"Eu me encontrei divorciada, desempregada, com um filho pequeno. Aí, pensei: 'Gente o que eu vou fazer da minha vida?'"
Hulla de Kássia, separada há dois anos e integrante do projeto
O casamento durou 15 anos. Os últimos, marcados por traições, abusos psicológicos e, por fim, agressão física. Ana Flávia Couto, de 40 anos, conta que os seguidos arremessos contra a parede que sofreu do ex-marido, em julho de 2019, ocorreram na frente do filho, na época, com 8. Ela não suportou mais. Enquanto a polícia a escoltava, pegou duas malas, colocou roupas para ela e a criança, jogou no porta-malas do carro e dirigiu por 18 horas. Deixou Cascavel (PR) e viajou para a casa dos pais, em Belo Horizonte. Desde aquela tarde de terça-feira, foram 11 meses de silêncio, dor e solidão. Na quarentena, no entanto, descobriu que não estava mais sozinha.

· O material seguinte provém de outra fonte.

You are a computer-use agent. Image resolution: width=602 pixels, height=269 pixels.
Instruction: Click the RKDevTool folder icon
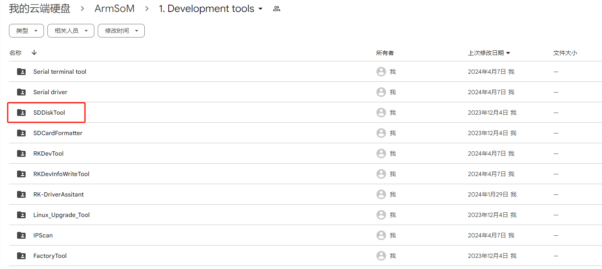point(21,153)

O silêncio foi rompido numa sala virtual de terapia em grupo. “Foi a primeira vez que eu verbalizei. Quando eu falava, a gente estava na câmera, eu tremia e chorava tanto que meus joelhos batiam. Elas me ampararam muito. E são pessoas que nunca tinha visto”, conta. A sessão on-line contava a participação de outras quatro mulheres que viveram, vivem ou estão se preparando para enfrentar um processo de divórcio. Elas fazem parte do projeto “Se podar, a gente brota”, idealizado por uma advogada de direito de família e três psicólogas. O primeiro encontro ocorreu em 17 de junho.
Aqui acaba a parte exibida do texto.